Dataset excerpts below:
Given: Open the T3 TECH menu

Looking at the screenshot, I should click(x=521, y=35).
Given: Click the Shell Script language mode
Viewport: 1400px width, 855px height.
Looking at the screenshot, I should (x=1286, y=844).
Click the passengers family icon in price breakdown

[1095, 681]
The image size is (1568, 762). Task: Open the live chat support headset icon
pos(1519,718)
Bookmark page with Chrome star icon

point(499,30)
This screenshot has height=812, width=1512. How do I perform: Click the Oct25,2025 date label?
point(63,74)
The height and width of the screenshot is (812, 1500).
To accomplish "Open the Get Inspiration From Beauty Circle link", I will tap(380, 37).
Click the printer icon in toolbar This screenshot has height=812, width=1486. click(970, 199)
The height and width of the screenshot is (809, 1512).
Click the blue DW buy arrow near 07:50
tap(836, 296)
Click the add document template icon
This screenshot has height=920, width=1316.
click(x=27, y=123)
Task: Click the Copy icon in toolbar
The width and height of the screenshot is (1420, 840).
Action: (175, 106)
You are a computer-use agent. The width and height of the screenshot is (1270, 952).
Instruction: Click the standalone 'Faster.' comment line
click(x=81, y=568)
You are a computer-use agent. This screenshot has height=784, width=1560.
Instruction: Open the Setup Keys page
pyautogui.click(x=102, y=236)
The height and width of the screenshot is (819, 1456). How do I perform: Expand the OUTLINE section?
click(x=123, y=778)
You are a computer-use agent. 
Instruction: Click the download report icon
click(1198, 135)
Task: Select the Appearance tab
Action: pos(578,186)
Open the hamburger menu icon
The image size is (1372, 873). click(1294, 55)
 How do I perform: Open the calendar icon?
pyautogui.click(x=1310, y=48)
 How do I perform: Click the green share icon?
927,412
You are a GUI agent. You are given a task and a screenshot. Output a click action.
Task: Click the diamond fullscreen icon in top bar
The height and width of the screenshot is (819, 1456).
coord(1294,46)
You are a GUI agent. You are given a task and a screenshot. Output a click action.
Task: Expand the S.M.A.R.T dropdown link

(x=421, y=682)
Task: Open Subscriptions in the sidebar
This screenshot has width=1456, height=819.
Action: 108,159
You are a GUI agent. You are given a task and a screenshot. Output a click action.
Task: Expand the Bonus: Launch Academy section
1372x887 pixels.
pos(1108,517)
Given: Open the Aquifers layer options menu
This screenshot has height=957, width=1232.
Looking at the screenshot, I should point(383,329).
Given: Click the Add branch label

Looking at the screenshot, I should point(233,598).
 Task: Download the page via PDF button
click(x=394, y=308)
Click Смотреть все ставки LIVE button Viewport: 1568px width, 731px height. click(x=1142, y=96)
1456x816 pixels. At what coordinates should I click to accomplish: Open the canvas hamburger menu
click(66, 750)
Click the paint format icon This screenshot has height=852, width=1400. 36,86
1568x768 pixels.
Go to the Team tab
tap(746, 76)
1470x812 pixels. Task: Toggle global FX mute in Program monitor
End of Dataset excerpts.
** About this task **
The response consists of the lines above that contain "computer".

** Task solution **
You are a computer-use agent. The width and height of the screenshot is (1270, 952).
You are a computer-use agent. This screenshot has height=784, width=1560.
You are a computer-use agent. 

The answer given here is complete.